Na prática, essa base se soma à vivência internacional para formar uma leitura mais ampla sobre como diferentes públicos reagem ao esporte. “O Super Bowl é, antes de tudo, um evento publicitário. Já no Brasil, o futebol é cultura, é emoção pura. As marcas podem apostar em narrativas passionais, no orgulho nacional, no jogo da torcida”, diz.

Nos Estados Unidos, Mayra consolidou sua atuação no marketing voltado ao setor de hospitalidade, tornando-se uma referência na área de restaurantes e experiências. Assumiu cargos de liderança, incluindo o de Diretora de Marketing em uma empresa destacada pelo Michelin Guide, aprofundando sua visão sobre comportamento do consumidor e posicionamento de marca em um mercado altamente competitivo.

Mayra Leal é um ás do marketing – Foto: Divulgação

 

Em 2024, após concluir um MBA em Business Administration, deu um passo além e fundou a própria agência, a The Online Folks. A mudança marcou a transição de executiva para empreendedora. Deixou o cargo de diretora para assumir o comando de uma empresa própria, que rapidamente passou a ganhar reconhecimento no mercado. Desde então, ampliou a carteira e passou a atender principalmente empresas do setor de hospitalidade, como restaurantes e marcas de alimentos e bebidas.

Esse contato direto com o consumo cotidiano ajuda a entender como o comportamento coletivo durante a Copa impacta decisões de compra. “O consumidor se torna mais social, assiste em grupo, compartilha opiniões nas redes, vibra junto e sofre junto. É nessa vulnerabilidade emocional que as marcas conseguem criar algo que vai além da venda: memória afetiva e experiência.”

Com a Copa de 2026 prevista para os Estados Unidos, Canadá e México, o cenário tende a ganhar novos elementos. A expectativa é de integração entre estratégias baseadas em dados, comuns no mercado americano, e a espontaneidade que marca o consumo brasileiro. “Na Copa sediada nos EUA esses dois mundos vão se encontrar e quem tem leitura bicultural sai na frente”, afirma.

Além disso, o peso da comunidade latina deve influenciar diretamente o mercado. “Os EUA têm mais de 60 milhões de latinos apaixonados pelo esporte, inseridos na cultura digital e prontos para transformar cada jogo em uma celebração coletiva”, diz.

No ambiente digital, a disputa por atenção tende a se concentrar em plataformas de resposta rápida. “O TikTok é a plataforma do momento imediato: reação ao gol, memes. O Instagram funciona para narrativas mais construídas, e o X segue como espaço de debate ao vivo”, explica.

Mas a velocidade não elimina a necessidade de estratégia. “Estar pronto não significa improvisar. Significa ter planejado tanto que, quando o imprevisto acontece, você consegue reagir em minutos com qualidade”, afirma.

A atuação de Mayra também inclui participação no comitê de marketing da AMA San Diego, braço local da American Marketing Association, entidade que reúne mais de 30 mil profissionais nos Estados Unidos.

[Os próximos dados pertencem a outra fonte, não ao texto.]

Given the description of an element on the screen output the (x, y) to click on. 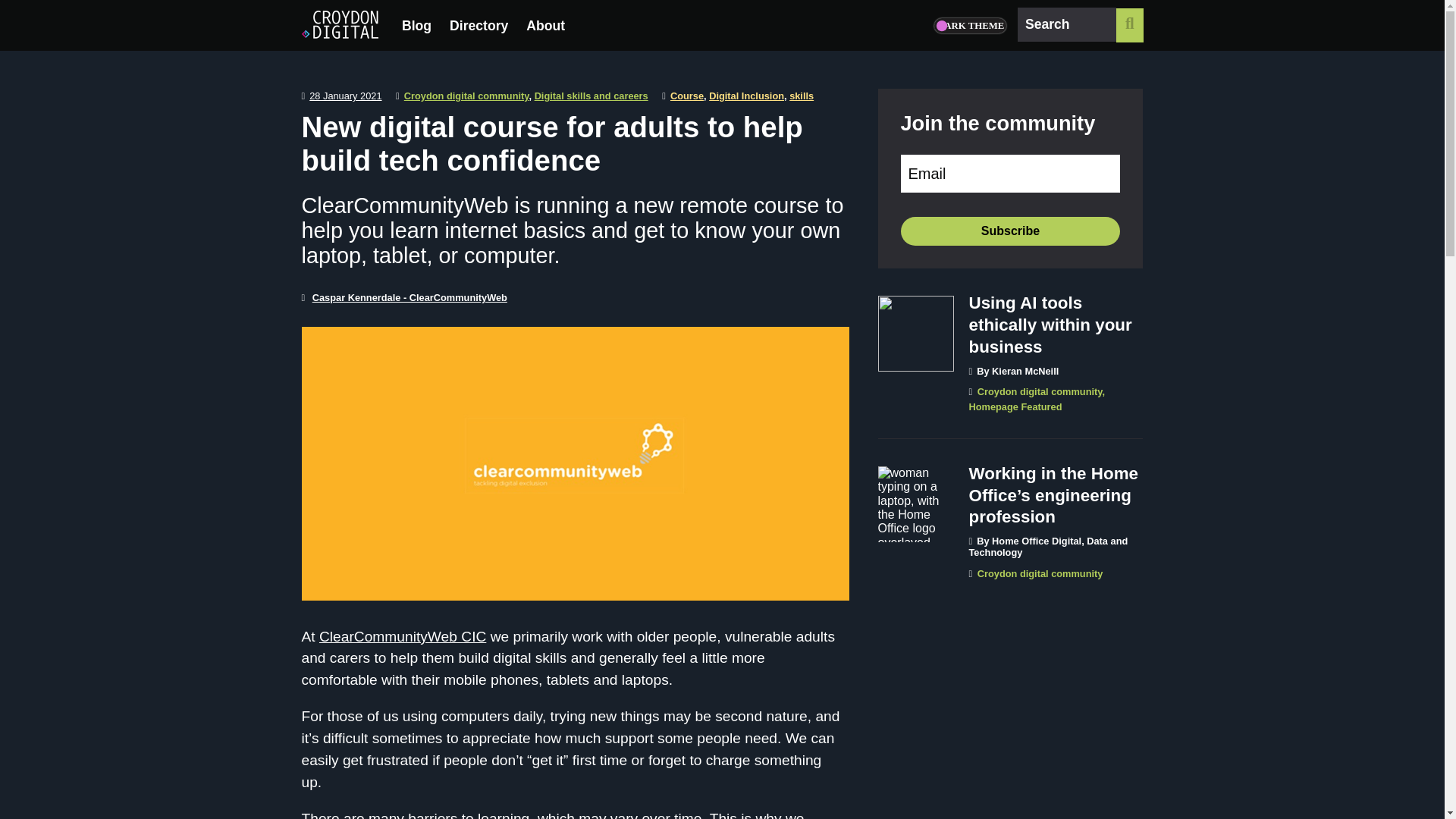
28 January 2021 (344, 95)
Using AI tools ethically within your business (1050, 326)
Subscribe (1011, 231)
Course (686, 95)
Caspar Kennerdale - ClearCommunityWeb (409, 297)
Subscribe (1011, 231)
Croydon digital community (1039, 391)
skills (801, 95)
About (544, 25)
ClearCommunityWeb CIC (402, 636)
Given the description of an element on the screen output the (x, y) to click on. 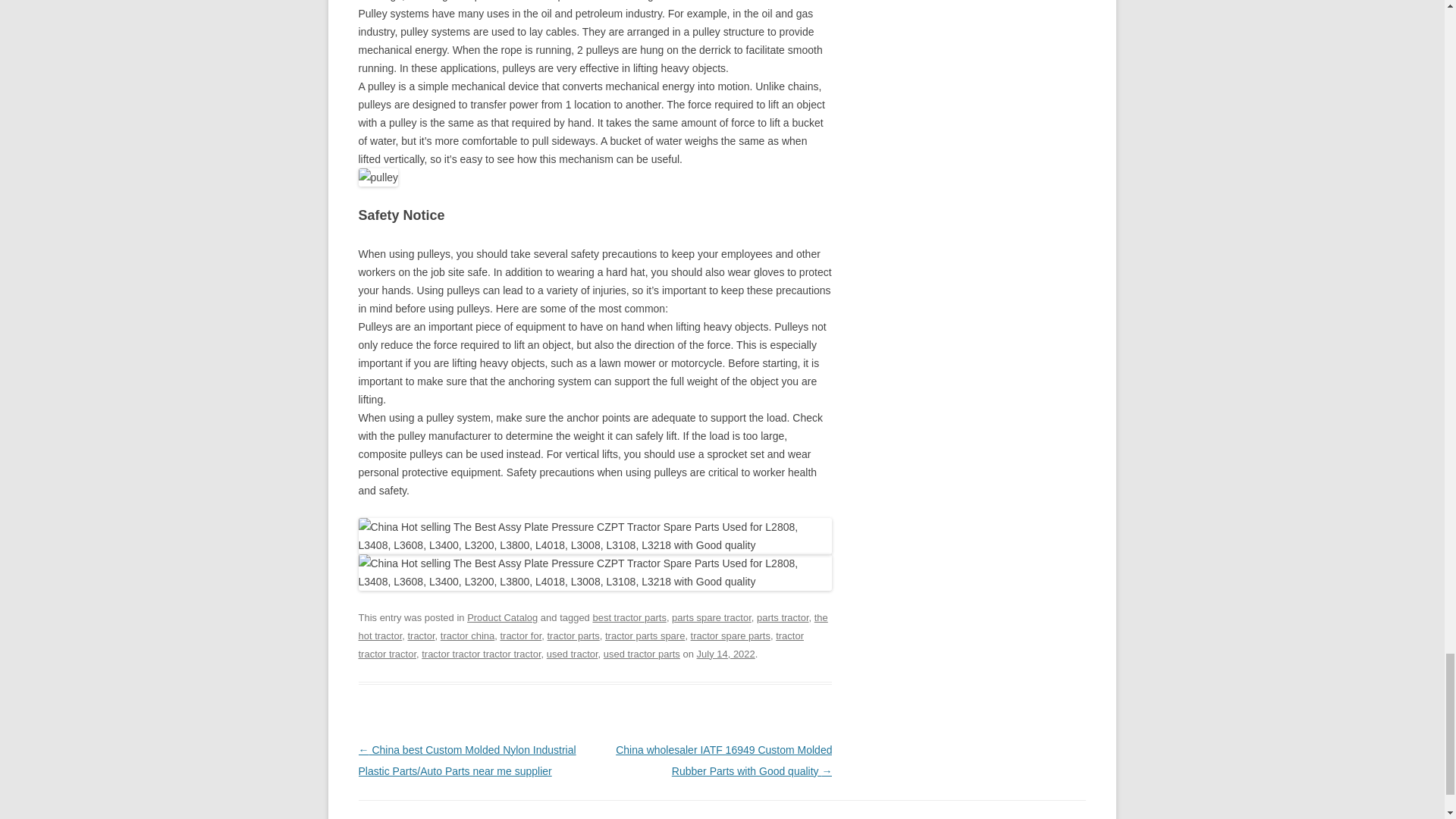
July 14, 2022 (726, 654)
used tractor parts (641, 654)
Product Catalog (502, 617)
used tractor (572, 654)
best tractor parts (628, 617)
tractor tractor tractor (580, 644)
the hot tractor (592, 626)
10:49 pm (726, 654)
tractor tractor tractor tractor (481, 654)
tractor china (468, 635)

A experiência ampliou sua visão sobre planejamento de campanhas e eventos. “É uma oportunidade de colaborar com profissionais altamente qualificados e contribuir com estratégias reais para uma organização de referência internacional”, diz.

Para empresas com menor orçamento, o caminho passa por proximidade e autenticidade. “O restaurante que transmite o jogo ao vivo e posta a reação da mesa, o bar que cria um drink temático; esse é o tipo de conteúdo que as pessoas querem ver e compartilhar”, afirma.

Entre os erros mais comuns, ela aponta a tentativa de participar do evento sem estratégia definida. “Marcas que simplesmente colocam uma bola de futebol na arte e publicam ‘bora Brasil’ não geram nenhum valor. O público percebe isso imediatamente”, conta.

A experiência no Brasil, segundo ela, segue como base do trabalho atual. “O brasileiro aprende a se adaptar, a encontrar solução com o que tem. Aqui nos EUA, essa habilidade vale ouro”, afirma.

Diante de um evento que mobiliza o mundo, a oportunidade existe, mas não é automática. “Qualquer marca pode comprar um anúncio, mas durante a Copa as pessoas estão abertas de um jeito diferente. Para quem entende o contexto, é um acelerador de negócios”, resume.

No fim, a lógica segue a do próprio futebol. “A diferença é a mesma entre um ‘gol qualquer’ e um golaço: um resolve o jogo, o outro faz história.”